(Data excerpts)
+++

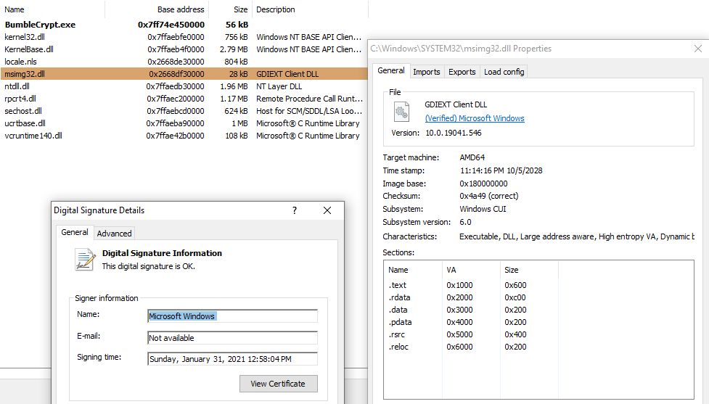Image resolution: width=709 pixels, height=404 pixels.
Task: Click the digital signature certificate icon
Action: coord(85,260)
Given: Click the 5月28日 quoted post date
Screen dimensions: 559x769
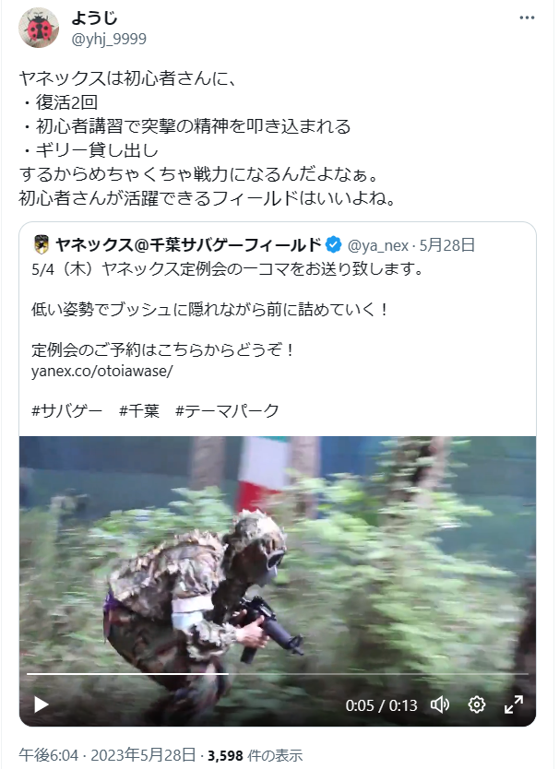Looking at the screenshot, I should point(446,244).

+++

§ **EXERCISE GOAL**: With pictures excluded, the lines running from the one containing "Given: Click the 5月28日 quoted post date" through the last line of the records above are to be restated exactly and in full.

§ **RESULT BELOW**:
Given: Click the 5月28日 quoted post date
Screen dimensions: 559x769
Looking at the screenshot, I should point(446,244).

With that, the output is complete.